Stated goal. Rewrite the material from the line holding "1080x590 pixels." through the line holding "the DingTalk developer", both included, swapping "logo" for "icon" and keeping everything else unchanged. Give only those lines, and leave out the pictures.
— Start Exercise input —
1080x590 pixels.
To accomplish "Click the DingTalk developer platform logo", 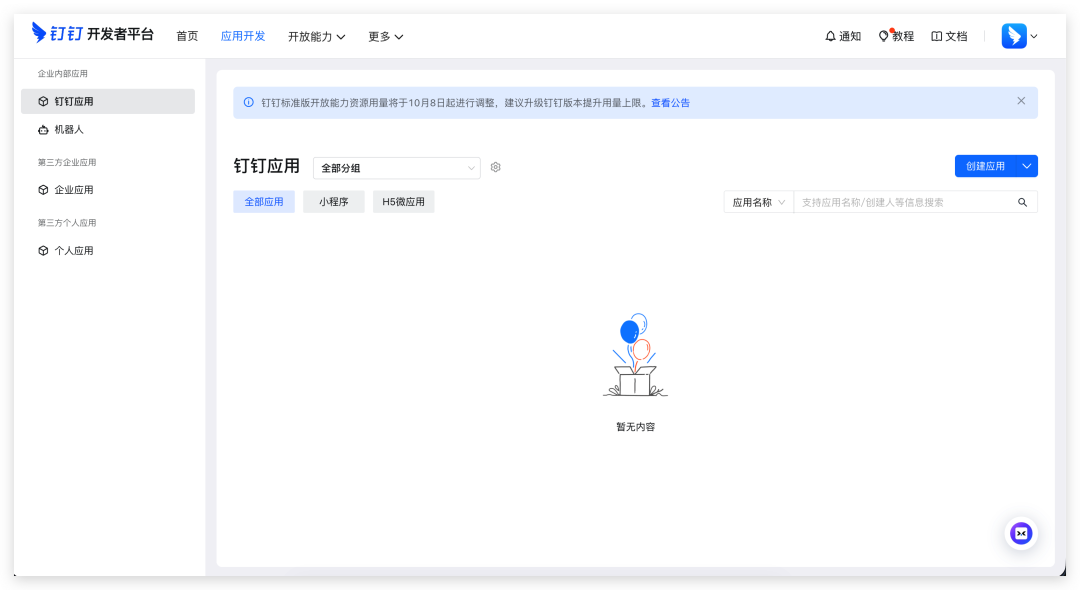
— End Exercise input —
— Start Exercise input —
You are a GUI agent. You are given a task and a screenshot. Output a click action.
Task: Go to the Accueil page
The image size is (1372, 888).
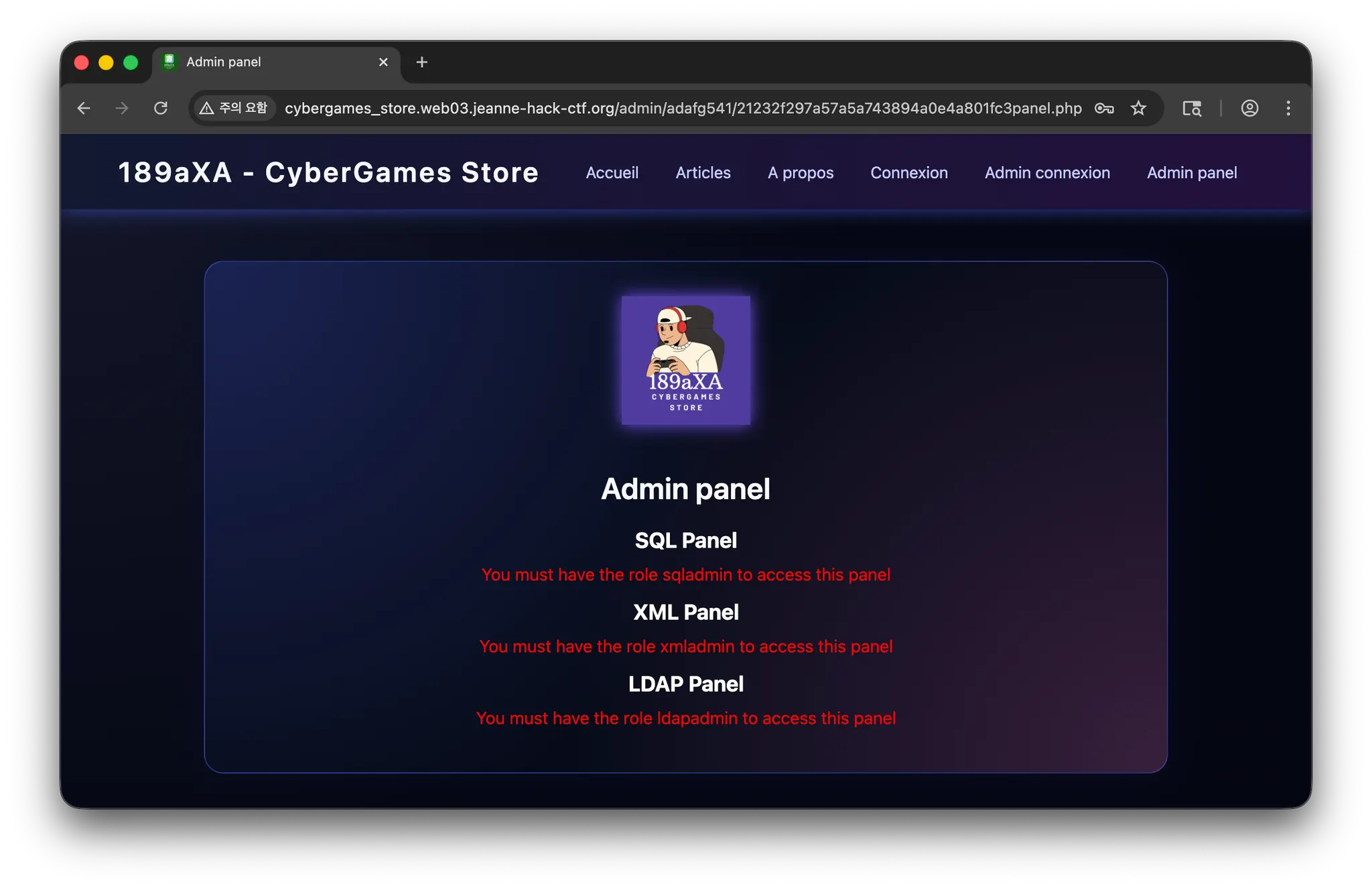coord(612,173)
— End Exercise input —
Solved problem.
1080x590 pixels.
To accomplish "Click the DingTalk developer platform icon", 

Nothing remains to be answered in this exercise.